§ INSTRUCCIONES
Escribe la continuación del texto sobre la canción del verano, empezando justo después de su última oración.

§ TEXTO EXTRAÍDO
______

Paris Hilton quiere ser el éxito del verano
Pero poco a poco, la canción del verano comenzó a ser también Fernando Esteso haciendo el ridículo mientras describía a “la más gorda de las mozas” de su pueblo. Y comenzó a ser Georgie Dann y un mantra que durante los 80 repetía que el francés era un virtuoso del clarinete y del saxo formado en el conservatorio de París, un dato que no tenía por qué ser falso pero que tampoco significaba que la calidad de El chiringuito, Macumba, El negro no puede, El africano, La barbacoa o Mecagüentó fuese superior. La canción del verano comenzó a ser un tractor amarillo asturiano. Y una letra indescifrable en la que de vez en cuando se podía entender “sopa de caracol”. Comenzó a ser una chica en una discoteca a la que, al parecer, se la llevó el tiburón. Y un chico que no quería le dijesen en la esquina “el venao” porque eso a él lo mortificaba. Fue Elvis Crespo pidiendo que lo besasen suavemente. Y fueron la Macarena y su novio, que se llamaba de apellido Vitorino. Y una chica que batía a un chico como haciendo mayonesa -todo lo que había tomado se le subió pronto a la cabeza.
Pero cambiamos de siglo y la cosa fue a peor. La canción del verano se había convertido en una caricatura de sí misma y algunos supieron hacer de ello una industria. Comenzaron a sucederse los King África, Coyote Dax, Dinio, Malena Gracia o Sonia y Selena, contra los que competían Ricky Martin y su vida loca, un Ricky Martin moreno llamado Chayanne que le cantaba a una tal Salomé, un Chayanne español muy sonriente que se llamaba David Civera, un David Civera de andar por casa que se llamaba Raúl y así sucesivamente. La canción del verano continuó diluyéndose entre los discos que salían de la factoría de Operación Triunfo y los primeros fenómenos virales como las Ketchup y su Aserejé, el Koala y su corral, Tata Golosa y sus micrófonos o Buenafuente y su Chiki-chiki, y con la llegada de la nueva década fue totalmente absorbida por el reggaetón. Aunque resulta imposible no señalar algunas excepciones a esta regla como la salchipapa de Leticia Sabater.

______

§ MATERIAL PROPORCIONADO
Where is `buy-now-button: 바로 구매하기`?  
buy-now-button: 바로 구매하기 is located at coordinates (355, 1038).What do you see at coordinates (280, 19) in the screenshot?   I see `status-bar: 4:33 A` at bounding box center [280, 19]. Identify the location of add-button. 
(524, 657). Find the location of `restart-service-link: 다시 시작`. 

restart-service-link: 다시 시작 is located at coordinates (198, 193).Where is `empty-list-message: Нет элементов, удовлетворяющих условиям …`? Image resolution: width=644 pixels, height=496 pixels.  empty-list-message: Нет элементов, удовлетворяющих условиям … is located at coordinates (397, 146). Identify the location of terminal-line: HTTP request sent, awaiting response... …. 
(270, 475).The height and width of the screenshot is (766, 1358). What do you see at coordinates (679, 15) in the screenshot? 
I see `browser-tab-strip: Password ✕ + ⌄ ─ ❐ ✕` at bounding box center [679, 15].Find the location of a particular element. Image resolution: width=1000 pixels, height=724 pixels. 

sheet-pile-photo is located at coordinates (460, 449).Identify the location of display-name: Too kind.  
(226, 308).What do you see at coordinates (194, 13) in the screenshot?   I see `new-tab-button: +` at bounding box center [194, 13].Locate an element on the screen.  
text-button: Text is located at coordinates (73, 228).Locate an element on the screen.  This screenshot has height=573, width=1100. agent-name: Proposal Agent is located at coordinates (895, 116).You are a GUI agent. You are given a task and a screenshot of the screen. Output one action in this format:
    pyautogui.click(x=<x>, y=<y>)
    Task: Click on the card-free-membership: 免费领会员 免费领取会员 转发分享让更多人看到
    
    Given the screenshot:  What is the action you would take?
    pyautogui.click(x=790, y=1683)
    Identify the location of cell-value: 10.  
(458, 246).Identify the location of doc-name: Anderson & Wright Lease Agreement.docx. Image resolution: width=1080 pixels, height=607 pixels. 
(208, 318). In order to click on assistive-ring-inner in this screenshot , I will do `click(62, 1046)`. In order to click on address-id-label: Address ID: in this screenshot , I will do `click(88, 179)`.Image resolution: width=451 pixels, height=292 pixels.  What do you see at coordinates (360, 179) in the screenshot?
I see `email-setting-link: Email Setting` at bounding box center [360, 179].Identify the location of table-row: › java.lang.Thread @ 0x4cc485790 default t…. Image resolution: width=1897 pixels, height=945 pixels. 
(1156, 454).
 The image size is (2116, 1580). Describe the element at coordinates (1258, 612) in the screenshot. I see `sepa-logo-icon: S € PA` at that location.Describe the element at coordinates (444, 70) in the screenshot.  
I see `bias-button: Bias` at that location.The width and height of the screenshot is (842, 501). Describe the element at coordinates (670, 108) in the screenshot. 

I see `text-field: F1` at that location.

______

§ RESPUESTA DEL EJERCICIO
Paris Hilton -que en el año 2006 ya había publicado un disco con el que compartía nombre- ha anunciado en su cuenta de Twitter que, a propósito del lanzamiento de su nuevo perfume, publicará un single llamado Summer Reign cuya vocación es convertirse en la canción de este verano. Al conocer la noticia, algunos no han tardado en rasgarse las vestiduras. “Cómo pretende publicar la canción del verano una chica que ni sabe cantar ni tiene idea de música”, se ha escuchado vociferar a críticos y expertos al otro lado de las puertas de sus despachos, profundamente indignados, cargando las tintas contra ella en publicaciones especializadas.
Pues honestamente, señores, yo no sé de qué se extrañan. Poco nos pasa.